## EXCERPTED PASSAGE
The Forest Cafe design itineraries for travellers who wish to explore Xishuangbanna, staying overnight in ethnic villages and learning first-hand how they have adapted their lives to the region and landscape.
What to Experience?
Located in south-western China bordering Laos, Xishuangbanna is one of the most biologically and culturally diverse regions in all of China. Aided by its tropical climate, the region’s tourism thrives on outdoor activities that allow visitors to hike through its many villages, often visiting ethnic groups that include Dai, Aini, Wa, Lahu and Yao. While is named the Forest Café, the specialty here is actually trekking journeys through the culturally and environmentally rich region of Xishuangbanna in southern Yunnan. Its founder, Sara, has been leading treks in the area since 1999 and has gained a reputation as an excellent tour leader and host for travellers who wish to get the most of their experience to the region. Sara’s Aini, Dai, English and Chinese language skills allow tourists to have intimate experiences with the local residents that they encounter on their trips.
While there are a few pre-set itineraries, the Forest Café can customise treks for the amount of time and specifications that the travellers are looking for. A typical trek involves several days of hiking to villages, rubber plantations, tea plantations and waterfalls, with overnight stays at local villagers’ homes. Itineraries can be as short as one day or longer than a week.

## WHAT YOU NEED TO DO
1. According to the Forest Café trekking text, since what year has Sara been leading treks in the Xishuangbanna area?
2. Using the Forest Café trekking text, explain why tourists on Sara's trips are able to have intimate experiences with the local residents they meet.
3. Resume the Forest Café trekking text after its final sentence.

## INFORMATION SHOWN
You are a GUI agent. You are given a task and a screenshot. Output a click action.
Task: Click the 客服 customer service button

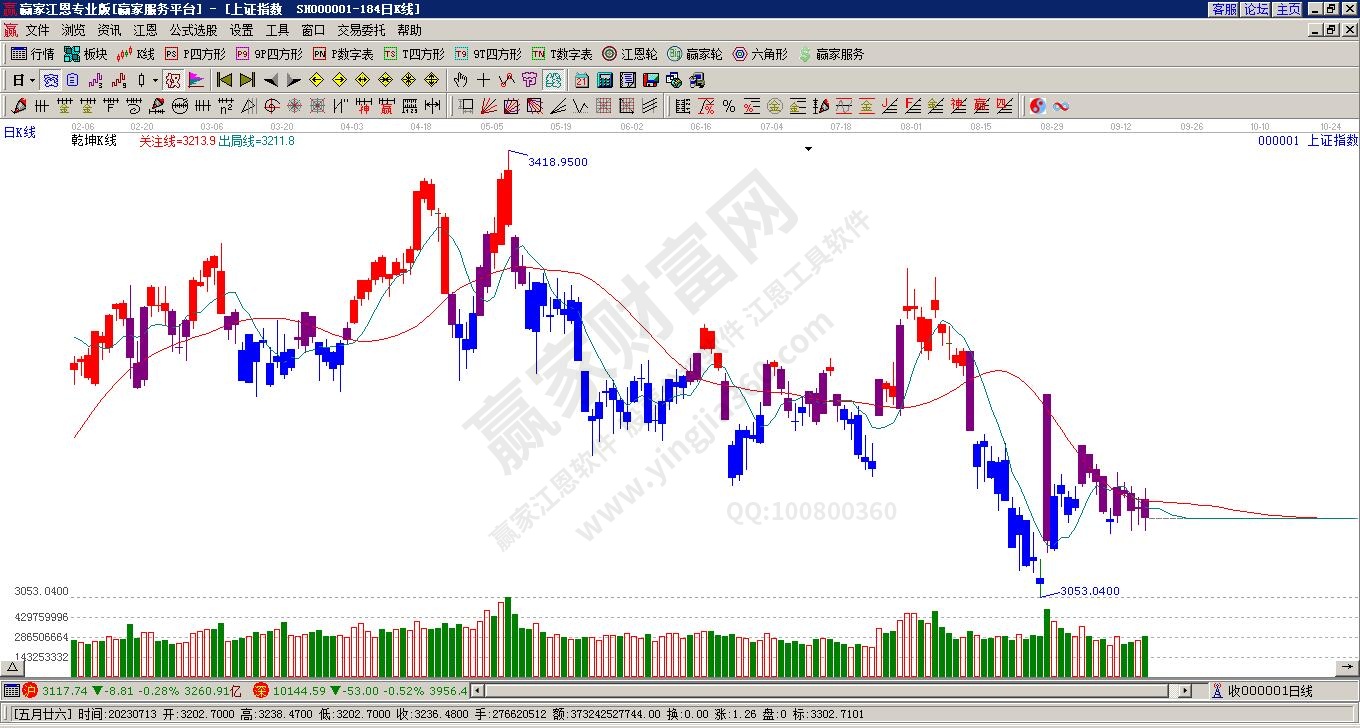point(1224,9)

## ANSWERS BY ITEM
1. Since 1999.

2. Sara speaks Aini, Dai, English and Chinese. These language skills let tourists have intimate experiences with the local residents they encounter on their trips.

3.
How does it Help?
A main priority for the Forest Cafe is to fairly reimburse the host families for the accommodation and food that they provide for travellers. This is especially true in villages where they have been working with farmer families for many years. Generally, Chinese group tourism bypasses the villages so it is important that when foreigner tour groups visit them, it is in a dignified, respectful manner and they are compensated generously for their participation so as not to feel exploited.
The Forest Café is keenly aware of the massive environmental damage inflicted on the Xishuangbanna region through deforestation, modern development and mass tourism. The development of newer buildings and facilities at the expense of the local style is a major issue, so they encourage villagers to value and protect their older, wooden stilt houses and restore them rather than tear them down. Many minority villages, in their quest to modernise fast have abandoned their unique traditional houses in favour of the uniform, faceless, white-tiled buildings that are commonplace all over China.
Finally, the essence of the Forest Café is the connection between foreigner tourists and the community of local villages with their unique ethnicities, fostering a cross-cultural exchange and great appreciation and understanding of the issues facing the locals and their environment.